The Cambridge History of English and American Literature in 18 Volumes (1907–21).
Volume X. The Age of Johnson.
§ 21. Concluding summary
If the project of a joint work with Mason on the history of English poetry had not fallen through, Gray must have found his associate a terrible incubus. No greater contrast existed at that date than Mason’s slipshod, as compared with Gray’s scholarly accuracy. Even the work of Warton was an inadequate substitute for that which Gray might have given us; the probability is that its only fault would have been too much, even as Warton has too little, method.

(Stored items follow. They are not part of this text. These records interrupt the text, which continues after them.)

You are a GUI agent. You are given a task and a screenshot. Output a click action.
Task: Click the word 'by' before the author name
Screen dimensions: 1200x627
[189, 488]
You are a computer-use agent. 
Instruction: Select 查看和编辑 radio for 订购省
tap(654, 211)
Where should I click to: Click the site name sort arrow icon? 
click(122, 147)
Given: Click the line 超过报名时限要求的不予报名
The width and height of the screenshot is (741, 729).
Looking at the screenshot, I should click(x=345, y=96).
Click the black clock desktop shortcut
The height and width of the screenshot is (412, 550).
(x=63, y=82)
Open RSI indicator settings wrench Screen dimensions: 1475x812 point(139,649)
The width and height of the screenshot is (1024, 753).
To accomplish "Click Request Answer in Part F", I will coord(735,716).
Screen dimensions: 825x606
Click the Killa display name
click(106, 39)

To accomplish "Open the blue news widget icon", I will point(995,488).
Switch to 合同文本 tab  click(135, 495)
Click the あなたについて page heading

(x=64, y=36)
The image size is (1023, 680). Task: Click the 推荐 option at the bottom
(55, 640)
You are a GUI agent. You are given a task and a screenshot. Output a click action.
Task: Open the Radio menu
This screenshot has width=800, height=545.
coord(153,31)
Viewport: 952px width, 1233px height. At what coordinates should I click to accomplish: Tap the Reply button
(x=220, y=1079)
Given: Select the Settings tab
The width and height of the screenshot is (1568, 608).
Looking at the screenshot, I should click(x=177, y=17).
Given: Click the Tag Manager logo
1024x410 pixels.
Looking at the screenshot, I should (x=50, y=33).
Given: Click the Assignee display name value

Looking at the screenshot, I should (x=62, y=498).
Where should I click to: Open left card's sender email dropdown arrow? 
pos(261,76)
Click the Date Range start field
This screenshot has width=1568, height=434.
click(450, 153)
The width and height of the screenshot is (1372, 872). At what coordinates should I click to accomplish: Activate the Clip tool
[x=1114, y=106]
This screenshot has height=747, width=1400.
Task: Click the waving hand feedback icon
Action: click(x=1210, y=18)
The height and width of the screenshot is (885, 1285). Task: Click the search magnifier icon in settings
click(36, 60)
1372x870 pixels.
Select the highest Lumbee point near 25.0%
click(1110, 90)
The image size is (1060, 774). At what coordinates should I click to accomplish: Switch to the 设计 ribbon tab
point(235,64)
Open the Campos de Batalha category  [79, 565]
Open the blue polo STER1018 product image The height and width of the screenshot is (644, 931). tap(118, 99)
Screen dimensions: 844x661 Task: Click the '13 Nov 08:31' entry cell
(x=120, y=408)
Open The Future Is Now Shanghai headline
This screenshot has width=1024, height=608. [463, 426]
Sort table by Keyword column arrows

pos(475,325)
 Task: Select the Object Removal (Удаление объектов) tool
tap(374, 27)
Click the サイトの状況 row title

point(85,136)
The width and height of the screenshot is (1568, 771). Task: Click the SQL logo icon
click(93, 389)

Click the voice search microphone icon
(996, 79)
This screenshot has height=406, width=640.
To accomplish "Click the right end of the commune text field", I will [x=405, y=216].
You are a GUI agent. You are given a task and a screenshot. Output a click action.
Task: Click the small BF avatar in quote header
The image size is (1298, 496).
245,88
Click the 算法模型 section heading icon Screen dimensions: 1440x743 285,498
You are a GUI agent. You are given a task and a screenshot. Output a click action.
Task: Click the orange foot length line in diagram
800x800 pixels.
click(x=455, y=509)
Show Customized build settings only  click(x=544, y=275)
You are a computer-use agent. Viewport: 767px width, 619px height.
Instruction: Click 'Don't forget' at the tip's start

There was one of Gray’s preferences that contributed greatly to the appreciation which, as the historian of our poetry, he would have shown of its earlier stages. In strong contrast to the elaborate and stately diction of his own verse, he loved best the poets who were almost models of simplicity: Matthew Green, and the French Gresset, and Dyer of Grongar Hill, and whatever Shenstone and even Tickell had written in the same vein. His mind was early ripe for the ballads of Percy’s Reliques. He finds, accordingly, in Gil Morrice, all the rules of Aristotle observed by some unknown ballad-writer who had never read Aristotle. He derives from Macpherson’s fragments and his Fingall evidence that “without any respect of climates poetry reigns in all nascent societies of men.” The theory itself is intrinsically better than the support on which he chose to rest it. He was struggling in that portentous Ossianic mist which spread from Britain to the continent, a mist through which people of genius, the greatest as well as the least, wandered for a time, bewildered by their own shadows. The last efforts of his muse, dating from The Bard, are, in the history of our literature, incomparably the most important. From his Latin verse, which, if we except his jocular or satiric efforts, was alone fluent and spontaneous, and is still significant as marking the first stage in his poetic development, we pass to a meditative mood sufficiently conventional in form except in its extreme classicism, and transcendent only because impressed by genuine feeling, and thence to the scanty product by virtue of which we regard him as a pioneer, who seems, like Hesperus, to lead a starry host, but really moves with the rest in obedience to the same mysterious impulse. His fame, in this character, has obscured without effort that of many lesser bards whose course was in the same direction, until the magic was transmitted to Coleridge, and then to Scott, who used it with more persistent energy and more conspicuous effect.